Your reply should consist solely of the lines from the start of the material below through the line containing "Given: Turn off the 消息免打扰 switch", reproduced exactly.
━━━
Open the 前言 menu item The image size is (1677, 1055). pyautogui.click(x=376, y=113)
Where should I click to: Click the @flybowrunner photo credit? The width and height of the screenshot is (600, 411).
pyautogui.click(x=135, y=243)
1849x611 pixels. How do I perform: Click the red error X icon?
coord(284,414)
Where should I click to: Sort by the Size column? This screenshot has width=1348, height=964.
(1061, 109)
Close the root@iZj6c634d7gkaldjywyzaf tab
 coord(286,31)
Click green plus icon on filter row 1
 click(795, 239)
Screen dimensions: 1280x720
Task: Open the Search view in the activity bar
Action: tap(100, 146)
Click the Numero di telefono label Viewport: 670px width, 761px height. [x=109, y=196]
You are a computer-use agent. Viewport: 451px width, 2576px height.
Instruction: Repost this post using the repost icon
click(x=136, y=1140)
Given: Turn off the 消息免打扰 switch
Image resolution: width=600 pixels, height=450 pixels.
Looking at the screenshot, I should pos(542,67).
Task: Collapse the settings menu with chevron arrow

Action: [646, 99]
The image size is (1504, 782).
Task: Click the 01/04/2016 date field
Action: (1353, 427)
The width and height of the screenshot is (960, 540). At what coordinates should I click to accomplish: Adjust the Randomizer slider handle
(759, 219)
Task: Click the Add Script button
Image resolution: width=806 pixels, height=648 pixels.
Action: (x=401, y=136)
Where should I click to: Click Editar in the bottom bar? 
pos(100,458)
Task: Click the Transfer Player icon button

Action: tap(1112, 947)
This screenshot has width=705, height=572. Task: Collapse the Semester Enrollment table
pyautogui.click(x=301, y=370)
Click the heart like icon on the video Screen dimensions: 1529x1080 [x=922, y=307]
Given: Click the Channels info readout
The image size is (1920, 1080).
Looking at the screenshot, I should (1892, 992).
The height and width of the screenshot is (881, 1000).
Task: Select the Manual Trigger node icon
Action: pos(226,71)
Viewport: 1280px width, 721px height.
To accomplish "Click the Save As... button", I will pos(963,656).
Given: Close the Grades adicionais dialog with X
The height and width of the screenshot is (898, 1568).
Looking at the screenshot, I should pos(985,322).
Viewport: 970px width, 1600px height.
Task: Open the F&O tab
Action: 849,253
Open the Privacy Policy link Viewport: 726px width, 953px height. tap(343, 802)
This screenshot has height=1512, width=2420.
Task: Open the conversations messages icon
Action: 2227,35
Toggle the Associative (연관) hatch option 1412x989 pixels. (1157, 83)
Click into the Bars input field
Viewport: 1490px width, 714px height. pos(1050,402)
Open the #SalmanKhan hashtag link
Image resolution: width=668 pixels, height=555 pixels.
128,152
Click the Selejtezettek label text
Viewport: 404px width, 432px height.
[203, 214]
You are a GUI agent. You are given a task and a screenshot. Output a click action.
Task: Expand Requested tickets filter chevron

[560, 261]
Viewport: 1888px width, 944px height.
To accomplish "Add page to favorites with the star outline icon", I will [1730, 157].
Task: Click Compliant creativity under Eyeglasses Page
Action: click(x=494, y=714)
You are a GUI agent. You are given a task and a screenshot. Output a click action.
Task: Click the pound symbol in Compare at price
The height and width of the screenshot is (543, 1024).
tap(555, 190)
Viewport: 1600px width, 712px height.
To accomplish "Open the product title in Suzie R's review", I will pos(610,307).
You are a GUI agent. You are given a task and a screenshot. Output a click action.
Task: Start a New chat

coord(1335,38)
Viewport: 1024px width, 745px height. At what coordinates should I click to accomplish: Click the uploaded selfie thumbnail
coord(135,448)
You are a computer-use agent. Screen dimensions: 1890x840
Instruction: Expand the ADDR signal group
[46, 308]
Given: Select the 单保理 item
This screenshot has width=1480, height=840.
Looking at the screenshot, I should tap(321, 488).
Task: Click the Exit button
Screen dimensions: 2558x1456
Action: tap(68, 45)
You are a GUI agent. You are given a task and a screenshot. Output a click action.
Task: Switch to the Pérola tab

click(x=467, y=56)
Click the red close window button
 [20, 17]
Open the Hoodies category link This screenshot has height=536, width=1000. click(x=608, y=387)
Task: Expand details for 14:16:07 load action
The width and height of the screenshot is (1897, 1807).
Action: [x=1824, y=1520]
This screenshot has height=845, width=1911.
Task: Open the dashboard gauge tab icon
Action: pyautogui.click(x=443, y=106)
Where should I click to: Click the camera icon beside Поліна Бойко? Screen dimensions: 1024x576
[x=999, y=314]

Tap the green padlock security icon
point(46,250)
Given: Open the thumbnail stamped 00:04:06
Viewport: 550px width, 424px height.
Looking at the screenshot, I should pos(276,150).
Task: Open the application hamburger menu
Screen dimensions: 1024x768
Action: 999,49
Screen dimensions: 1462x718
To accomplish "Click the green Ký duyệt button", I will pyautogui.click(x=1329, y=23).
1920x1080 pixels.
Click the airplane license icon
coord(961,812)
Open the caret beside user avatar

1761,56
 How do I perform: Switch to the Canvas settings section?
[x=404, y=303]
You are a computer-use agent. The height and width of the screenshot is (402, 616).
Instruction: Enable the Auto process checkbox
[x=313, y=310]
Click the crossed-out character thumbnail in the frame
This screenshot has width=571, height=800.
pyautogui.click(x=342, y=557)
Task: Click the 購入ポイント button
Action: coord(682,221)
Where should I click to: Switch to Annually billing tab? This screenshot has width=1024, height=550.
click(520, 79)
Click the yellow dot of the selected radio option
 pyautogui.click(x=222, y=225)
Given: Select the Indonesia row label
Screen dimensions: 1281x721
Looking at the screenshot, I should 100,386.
━━━
* ANSWER TO THIS PROBLEM *
Open the 前言 menu item The image size is (1677, 1055). pyautogui.click(x=376, y=113)
Where should I click to: Click the @flybowrunner photo credit? The width and height of the screenshot is (600, 411).
pyautogui.click(x=135, y=243)
1849x611 pixels. How do I perform: Click the red error X icon?
coord(284,414)
Where should I click to: Sort by the Size column? This screenshot has width=1348, height=964.
(1061, 109)
Close the root@iZj6c634d7gkaldjywyzaf tab
 coord(286,31)
Click green plus icon on filter row 1
 click(795, 239)
Screen dimensions: 1280x720
Task: Open the Search view in the activity bar
Action: tap(100, 146)
Click the Numero di telefono label Viewport: 670px width, 761px height. [x=109, y=196]
You are a computer-use agent. Viewport: 451px width, 2576px height.
Instruction: Repost this post using the repost icon
click(x=136, y=1140)
Given: Turn off the 消息免打扰 switch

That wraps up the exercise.